-- START Dataset extract --
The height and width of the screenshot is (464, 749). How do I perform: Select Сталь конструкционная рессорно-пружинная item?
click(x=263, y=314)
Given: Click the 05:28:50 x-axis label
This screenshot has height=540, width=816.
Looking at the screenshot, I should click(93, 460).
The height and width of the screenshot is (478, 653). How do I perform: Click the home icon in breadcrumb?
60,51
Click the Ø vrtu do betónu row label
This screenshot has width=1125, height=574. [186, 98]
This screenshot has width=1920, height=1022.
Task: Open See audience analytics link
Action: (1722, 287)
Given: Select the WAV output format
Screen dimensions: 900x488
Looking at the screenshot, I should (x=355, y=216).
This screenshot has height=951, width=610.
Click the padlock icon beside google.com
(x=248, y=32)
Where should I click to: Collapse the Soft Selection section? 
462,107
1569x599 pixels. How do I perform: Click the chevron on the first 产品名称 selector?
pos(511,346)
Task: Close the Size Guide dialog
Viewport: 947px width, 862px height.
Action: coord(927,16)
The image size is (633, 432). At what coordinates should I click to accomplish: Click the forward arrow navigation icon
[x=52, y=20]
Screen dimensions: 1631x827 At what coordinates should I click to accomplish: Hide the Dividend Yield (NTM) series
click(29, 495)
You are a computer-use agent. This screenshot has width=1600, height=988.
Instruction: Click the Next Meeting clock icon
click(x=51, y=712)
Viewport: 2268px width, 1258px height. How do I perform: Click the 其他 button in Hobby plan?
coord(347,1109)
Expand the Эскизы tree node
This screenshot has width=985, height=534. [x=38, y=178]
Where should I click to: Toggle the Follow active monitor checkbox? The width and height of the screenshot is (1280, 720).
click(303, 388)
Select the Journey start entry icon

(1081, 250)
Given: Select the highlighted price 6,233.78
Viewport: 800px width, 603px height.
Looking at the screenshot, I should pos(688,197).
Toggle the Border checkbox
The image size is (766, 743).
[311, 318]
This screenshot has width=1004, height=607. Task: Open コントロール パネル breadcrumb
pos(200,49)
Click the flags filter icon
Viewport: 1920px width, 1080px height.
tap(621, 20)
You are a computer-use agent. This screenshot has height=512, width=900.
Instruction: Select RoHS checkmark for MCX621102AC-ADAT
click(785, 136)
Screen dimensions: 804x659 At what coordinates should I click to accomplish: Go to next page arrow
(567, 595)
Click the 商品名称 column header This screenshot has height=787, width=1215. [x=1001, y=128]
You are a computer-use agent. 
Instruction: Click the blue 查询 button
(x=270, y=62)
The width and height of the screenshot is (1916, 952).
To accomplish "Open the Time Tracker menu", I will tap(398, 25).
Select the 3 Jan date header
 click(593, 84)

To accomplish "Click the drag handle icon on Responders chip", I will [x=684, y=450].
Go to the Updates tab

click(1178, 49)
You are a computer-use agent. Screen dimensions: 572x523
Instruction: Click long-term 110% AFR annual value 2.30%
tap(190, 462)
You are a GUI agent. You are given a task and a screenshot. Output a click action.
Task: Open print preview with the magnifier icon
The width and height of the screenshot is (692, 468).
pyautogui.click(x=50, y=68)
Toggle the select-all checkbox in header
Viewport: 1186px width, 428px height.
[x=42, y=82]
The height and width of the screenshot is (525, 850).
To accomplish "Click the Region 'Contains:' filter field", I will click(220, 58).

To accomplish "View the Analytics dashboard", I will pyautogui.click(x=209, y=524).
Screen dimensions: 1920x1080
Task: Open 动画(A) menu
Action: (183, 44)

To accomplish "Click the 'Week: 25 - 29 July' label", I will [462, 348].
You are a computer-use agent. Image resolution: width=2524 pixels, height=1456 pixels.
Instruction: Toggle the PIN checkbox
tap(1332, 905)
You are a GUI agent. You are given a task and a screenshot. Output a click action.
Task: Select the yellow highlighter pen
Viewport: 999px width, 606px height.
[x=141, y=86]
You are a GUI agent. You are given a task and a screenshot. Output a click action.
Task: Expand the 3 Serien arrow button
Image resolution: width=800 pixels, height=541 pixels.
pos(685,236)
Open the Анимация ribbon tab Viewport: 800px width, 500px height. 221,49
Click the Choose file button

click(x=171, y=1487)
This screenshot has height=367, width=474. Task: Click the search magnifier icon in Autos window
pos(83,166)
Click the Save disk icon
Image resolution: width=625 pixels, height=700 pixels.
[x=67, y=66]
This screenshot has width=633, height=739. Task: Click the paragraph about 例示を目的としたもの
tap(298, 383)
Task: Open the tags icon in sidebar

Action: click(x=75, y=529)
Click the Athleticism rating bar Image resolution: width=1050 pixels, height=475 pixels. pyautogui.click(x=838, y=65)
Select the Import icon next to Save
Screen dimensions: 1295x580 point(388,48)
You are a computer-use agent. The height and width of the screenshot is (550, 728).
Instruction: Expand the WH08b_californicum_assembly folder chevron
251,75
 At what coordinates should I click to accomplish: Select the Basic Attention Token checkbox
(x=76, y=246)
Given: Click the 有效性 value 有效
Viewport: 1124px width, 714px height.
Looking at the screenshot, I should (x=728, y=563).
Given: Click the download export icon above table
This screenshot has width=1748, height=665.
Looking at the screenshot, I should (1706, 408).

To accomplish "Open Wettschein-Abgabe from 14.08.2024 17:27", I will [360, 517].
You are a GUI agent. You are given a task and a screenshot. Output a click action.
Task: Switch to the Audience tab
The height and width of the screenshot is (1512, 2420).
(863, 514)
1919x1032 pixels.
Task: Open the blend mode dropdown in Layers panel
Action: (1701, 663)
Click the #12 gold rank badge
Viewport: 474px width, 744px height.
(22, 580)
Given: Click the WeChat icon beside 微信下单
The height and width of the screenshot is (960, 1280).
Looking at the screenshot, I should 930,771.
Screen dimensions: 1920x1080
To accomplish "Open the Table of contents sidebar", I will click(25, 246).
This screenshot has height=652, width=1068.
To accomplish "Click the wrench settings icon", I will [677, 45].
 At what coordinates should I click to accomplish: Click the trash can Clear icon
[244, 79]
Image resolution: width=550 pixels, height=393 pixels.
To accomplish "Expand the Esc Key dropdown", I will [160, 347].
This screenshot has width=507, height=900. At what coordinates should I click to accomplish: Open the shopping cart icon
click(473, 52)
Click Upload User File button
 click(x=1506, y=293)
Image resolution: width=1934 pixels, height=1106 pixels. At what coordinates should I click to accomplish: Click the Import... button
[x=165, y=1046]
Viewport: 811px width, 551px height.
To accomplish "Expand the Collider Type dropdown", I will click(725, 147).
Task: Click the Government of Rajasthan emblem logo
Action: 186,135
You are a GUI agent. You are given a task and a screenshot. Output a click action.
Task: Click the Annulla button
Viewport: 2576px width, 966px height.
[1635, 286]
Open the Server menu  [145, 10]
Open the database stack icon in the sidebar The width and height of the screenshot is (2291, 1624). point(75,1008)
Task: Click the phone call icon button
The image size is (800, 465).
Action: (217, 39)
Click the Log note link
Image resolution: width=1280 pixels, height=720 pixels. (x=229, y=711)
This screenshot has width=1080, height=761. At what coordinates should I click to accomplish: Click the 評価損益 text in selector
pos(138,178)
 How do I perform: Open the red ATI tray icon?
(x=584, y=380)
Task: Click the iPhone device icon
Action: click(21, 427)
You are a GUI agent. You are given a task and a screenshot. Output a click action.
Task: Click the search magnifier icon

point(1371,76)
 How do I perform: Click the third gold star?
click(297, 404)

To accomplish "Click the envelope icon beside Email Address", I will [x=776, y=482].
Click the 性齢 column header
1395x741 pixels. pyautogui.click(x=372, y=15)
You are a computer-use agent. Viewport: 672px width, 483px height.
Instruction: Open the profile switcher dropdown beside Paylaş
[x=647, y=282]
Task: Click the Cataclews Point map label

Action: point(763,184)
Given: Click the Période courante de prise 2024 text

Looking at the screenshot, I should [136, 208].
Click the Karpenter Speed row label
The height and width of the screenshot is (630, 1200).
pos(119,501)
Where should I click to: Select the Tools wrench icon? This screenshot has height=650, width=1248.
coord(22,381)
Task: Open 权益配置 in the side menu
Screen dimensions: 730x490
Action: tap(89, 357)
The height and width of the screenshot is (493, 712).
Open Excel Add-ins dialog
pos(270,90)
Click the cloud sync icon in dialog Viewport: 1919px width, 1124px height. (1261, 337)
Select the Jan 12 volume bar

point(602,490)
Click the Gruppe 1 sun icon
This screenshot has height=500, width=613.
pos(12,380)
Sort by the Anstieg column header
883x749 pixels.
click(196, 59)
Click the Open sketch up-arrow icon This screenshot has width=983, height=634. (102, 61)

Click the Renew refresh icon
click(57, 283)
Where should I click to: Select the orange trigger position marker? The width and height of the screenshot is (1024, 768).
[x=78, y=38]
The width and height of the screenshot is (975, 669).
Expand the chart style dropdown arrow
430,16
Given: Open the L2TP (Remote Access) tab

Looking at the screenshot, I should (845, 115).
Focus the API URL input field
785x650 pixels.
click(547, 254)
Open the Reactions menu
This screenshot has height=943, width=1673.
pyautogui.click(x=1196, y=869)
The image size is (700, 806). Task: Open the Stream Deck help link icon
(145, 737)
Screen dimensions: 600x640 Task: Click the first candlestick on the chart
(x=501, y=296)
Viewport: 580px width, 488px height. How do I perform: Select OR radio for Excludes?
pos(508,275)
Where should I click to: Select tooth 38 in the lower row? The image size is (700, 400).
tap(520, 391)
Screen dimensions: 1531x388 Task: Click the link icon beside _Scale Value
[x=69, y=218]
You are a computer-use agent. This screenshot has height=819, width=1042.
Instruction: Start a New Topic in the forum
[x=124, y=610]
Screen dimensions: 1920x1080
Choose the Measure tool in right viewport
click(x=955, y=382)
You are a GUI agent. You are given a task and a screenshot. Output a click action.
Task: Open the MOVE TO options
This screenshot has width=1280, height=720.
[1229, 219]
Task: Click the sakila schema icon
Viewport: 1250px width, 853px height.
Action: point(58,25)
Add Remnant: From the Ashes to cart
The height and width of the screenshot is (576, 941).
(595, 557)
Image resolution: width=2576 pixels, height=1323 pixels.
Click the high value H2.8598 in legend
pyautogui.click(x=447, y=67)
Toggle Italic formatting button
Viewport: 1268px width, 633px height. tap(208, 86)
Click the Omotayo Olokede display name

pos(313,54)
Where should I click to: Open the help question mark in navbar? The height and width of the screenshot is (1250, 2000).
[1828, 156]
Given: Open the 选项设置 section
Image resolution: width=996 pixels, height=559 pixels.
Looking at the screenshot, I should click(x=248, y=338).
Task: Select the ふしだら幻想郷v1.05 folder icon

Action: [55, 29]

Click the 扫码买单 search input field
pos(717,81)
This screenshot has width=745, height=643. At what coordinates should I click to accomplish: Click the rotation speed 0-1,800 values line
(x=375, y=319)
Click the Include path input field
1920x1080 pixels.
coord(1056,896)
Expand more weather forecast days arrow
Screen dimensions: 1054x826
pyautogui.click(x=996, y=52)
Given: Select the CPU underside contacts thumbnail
-- END Dataset extract --
State how many lines of the material above contain the string "dropdown", treating uppercase and lowercase as different. Reply with the number alone.

*Exercise answer:*
5